The noodles developed by Holista’s Buffalo, New York-based U.S. subsidiary of Holista Foods Inc., recorded a GI reading of 38 in independent tests conducted by Glycemic Index Laboratories, Inc, Toronto, Canada. The global average GI reading for noodles is 60.
The GI reading indicates the rate in which foods containing carbohydrates raise blood sugar levels in humans, with a lower score indicating healthier food. More than 100 million adult Americans suffer from diabetes or prediabetes, according to the Center for Disease Control and Prevention. 11 million Canadians are living with the disease.
The Diabetes Canada has endorsed Holista Foods’ low-GI noodle formula as having met the latter’s dietary guidelines. Holista Foods is allowed to display the Diabetes Canada logo on its product.
In addition to the low GI reading of 38, each 85 gram serving of noodles contains 11 grams of protein, three grams of fibre, zero sugar, low sodium, low cholesterol and clean label ingredients (no artificial ingredients or preservatives) and cooks in just three minutes.
Holista Foods will showcase the low-GI noodles at the 2017 Food & Nutrition Conference & Expo in Chicago, Illinois, from October 21-24, and at the 2017 Diabetes Canada/CSEM Professional Conference in Edmonton, Alberta, from November 1-4.
According to market research group Statista, nearly half the world’s wheat is consumed as noodles, with China and Indonesia topping the list while a quarter is consumed as bread. The U.S. noodle market is worth US$270 million. The World Instant Noodles Association reports that global demand for instant noodles has declined from 106 billion servings in 2013 to 97.5 billion servings in 2016 as consumers continue to reduce the amount of processed foods, especially carbohydrates, from their diet.
The availability of low-GI noodles will provide consumers with a healthier option that does not compromise the taste and texture of the product. According to the Economist Intelligence Unit report on “Tackling obesity in ASEAN (South-East Asian Nations)”, a low-GI diet was found to be the most effective among food-based interventions.

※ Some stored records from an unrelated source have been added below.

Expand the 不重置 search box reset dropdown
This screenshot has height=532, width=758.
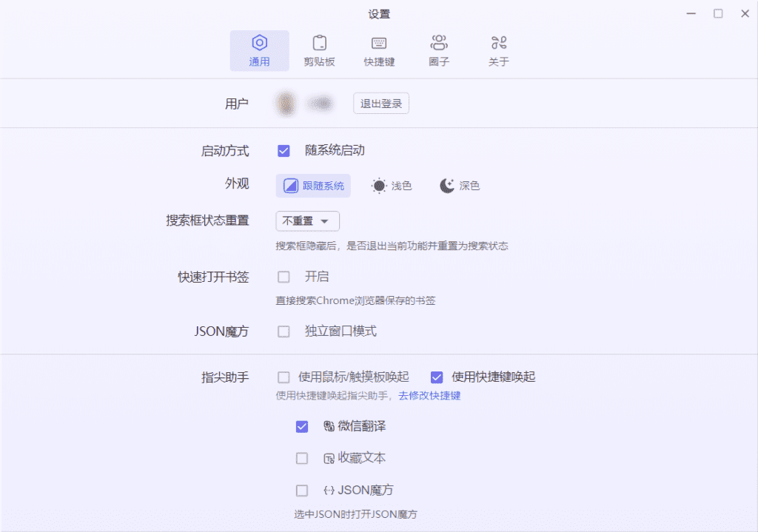click(x=307, y=221)
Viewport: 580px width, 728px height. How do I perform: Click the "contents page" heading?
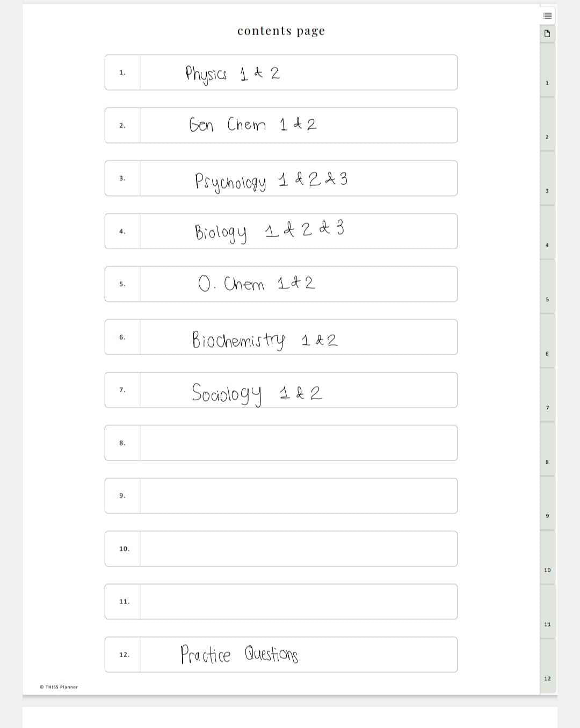coord(281,31)
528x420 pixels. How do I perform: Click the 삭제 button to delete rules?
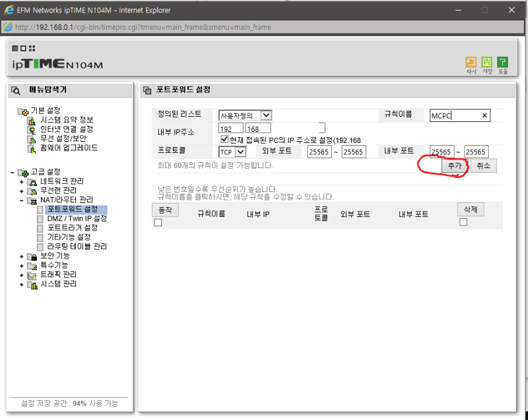click(x=470, y=209)
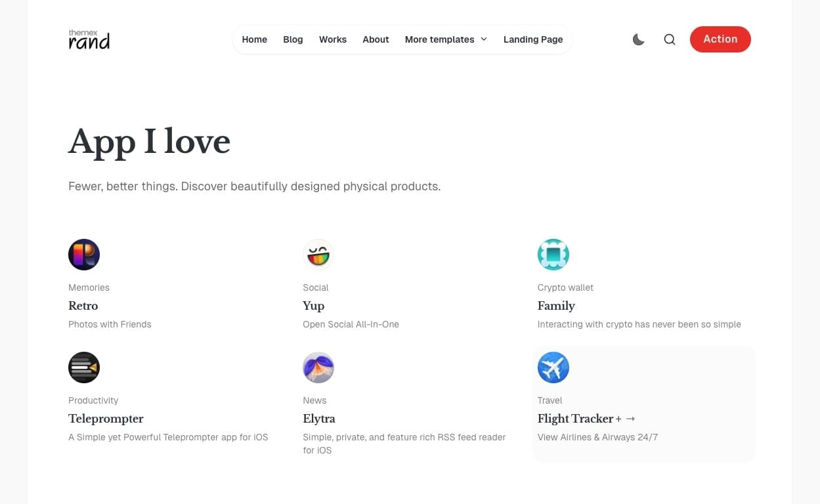The height and width of the screenshot is (504, 820).
Task: Click the Retro app title
Action: [83, 306]
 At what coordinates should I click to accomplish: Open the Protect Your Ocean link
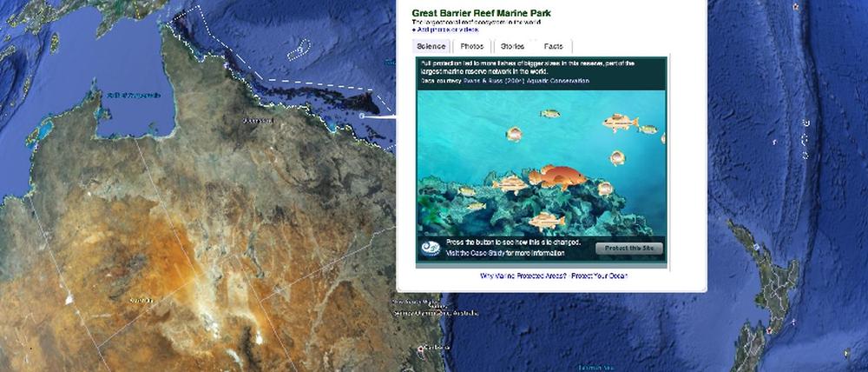pyautogui.click(x=601, y=276)
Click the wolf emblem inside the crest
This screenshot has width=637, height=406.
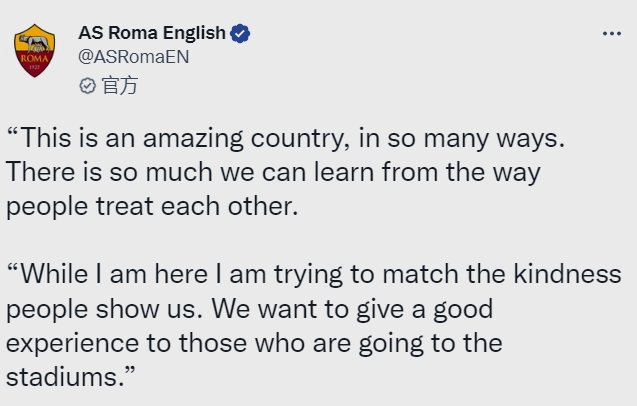(34, 43)
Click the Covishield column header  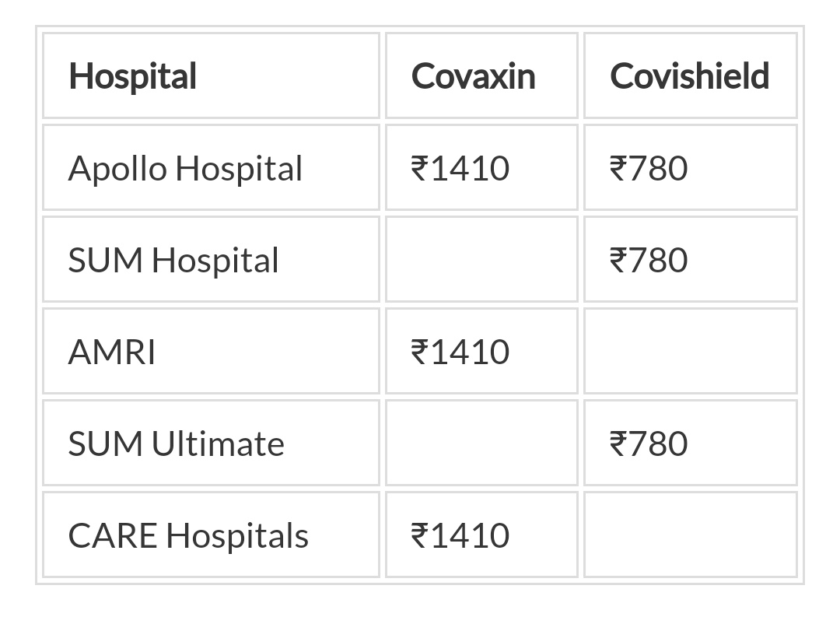point(689,76)
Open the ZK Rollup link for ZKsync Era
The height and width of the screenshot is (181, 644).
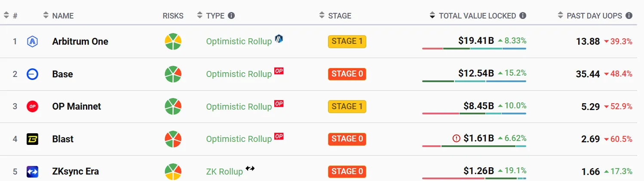pos(224,172)
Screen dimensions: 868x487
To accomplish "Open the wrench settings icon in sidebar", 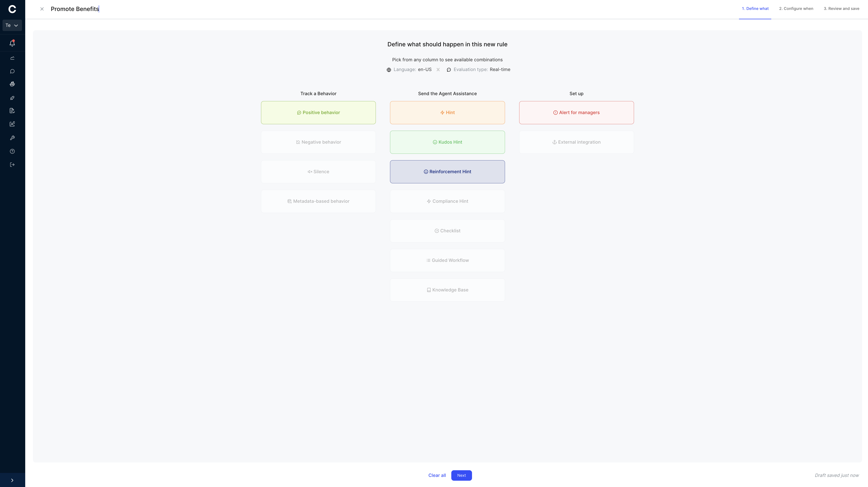I will (x=12, y=138).
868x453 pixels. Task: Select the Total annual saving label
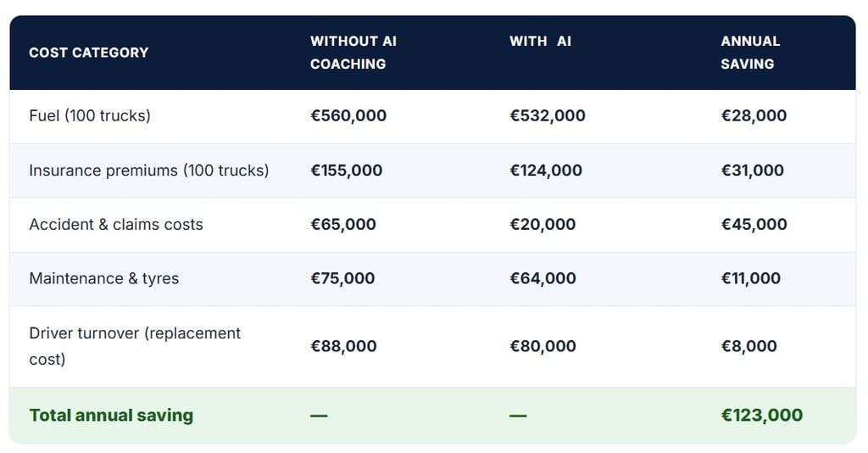pos(111,416)
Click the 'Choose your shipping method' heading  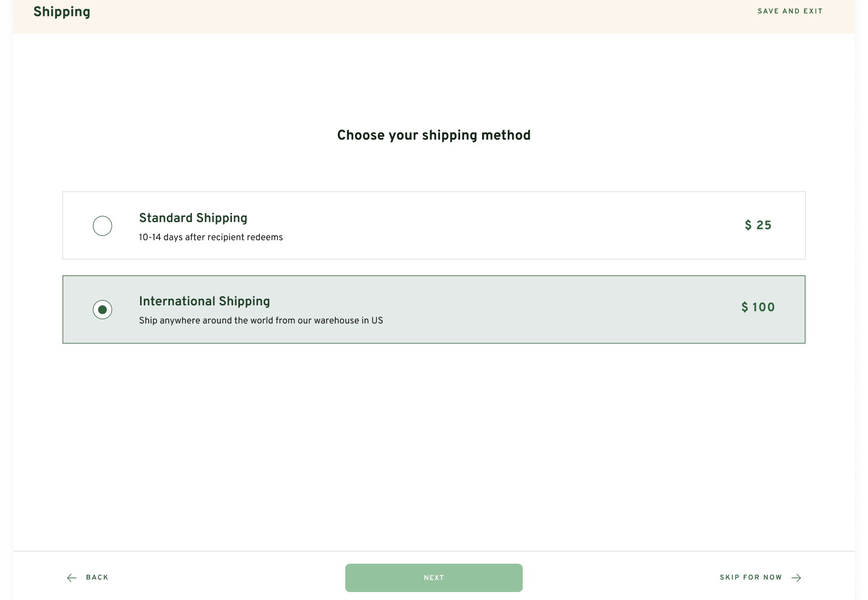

Holista Foods, headed by CEO, Ms Nadja Piatka, who has supplied healthier baked goods to major fast-food chains such as McDonald’s and Subway, had announced in September 2016 its research efforts to develop the world’s first low-GI noodles using Holista’s low-GI ingredient, a patented formula that includes extracts of okra, dhal (lentils), barley and fenugreek.
Holista, a research-driven biotechnology and food ingredients company with operations in Australia and Malaysia, said it expects to conclude the first order for its low-GI noodles by November 2017.
In January 2016 Holista unveiled PANATURA(R)GI a patented formula co-developed with Veripan AG of Switzerland that achieved the world’s lowest GI reading for clean-label flour-based bread. This product is in the late stage of commercialisation.
Holista Foods is also researching to develop low-GI mixes for muffins, cakes, cookies and pancakes. Holista has also commenced research on a low-GI formula for sugar.